_Source data_
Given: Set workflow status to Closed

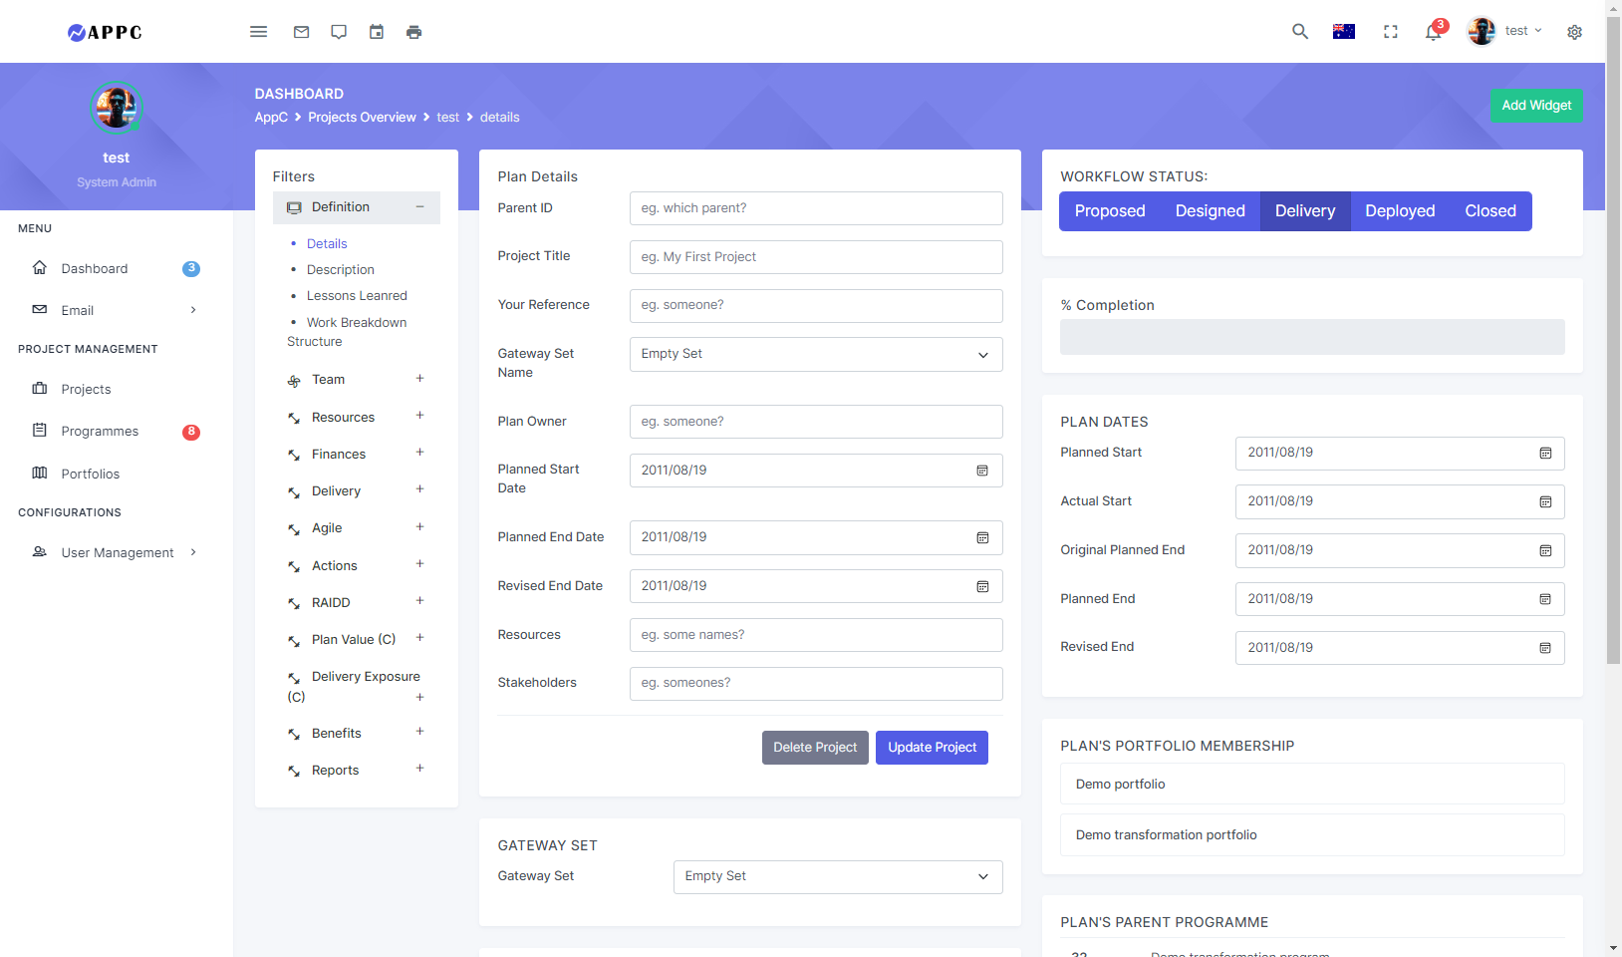Looking at the screenshot, I should point(1489,211).
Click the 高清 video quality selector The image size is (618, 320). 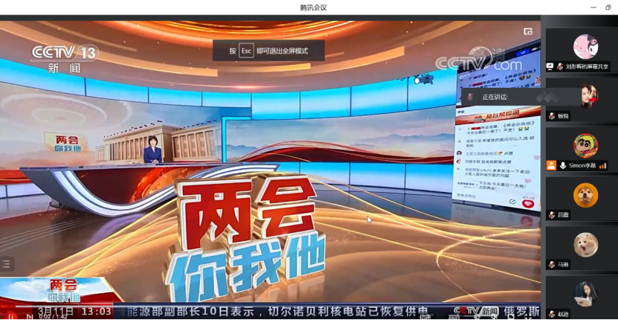coord(454,316)
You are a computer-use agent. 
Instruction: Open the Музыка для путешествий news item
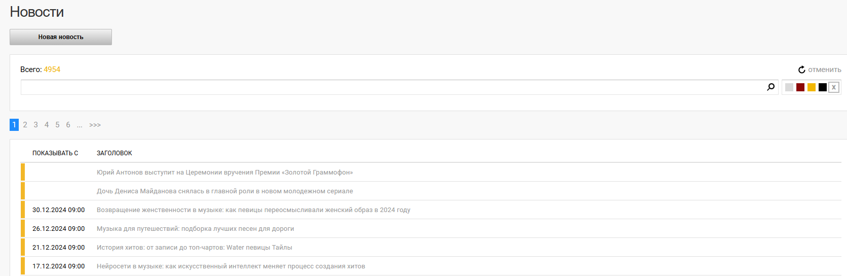click(195, 229)
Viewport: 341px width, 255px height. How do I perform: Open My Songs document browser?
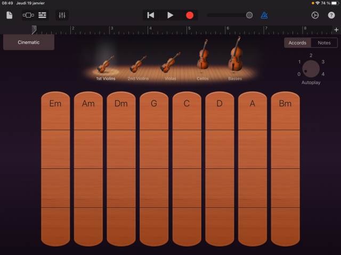(9, 15)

_Exercise_
Please return exactly, and only, the lines from the one containing "You are a computer-use agent." through the end of the records, with both end lines kept and every picture dropped.

_Expected answer_
You are a computer-use agent. 
Instruction: Open the Музыка для путешествий news item
click(195, 229)
Viewport: 341px width, 255px height. How do I perform: Open My Songs document browser?
(9, 15)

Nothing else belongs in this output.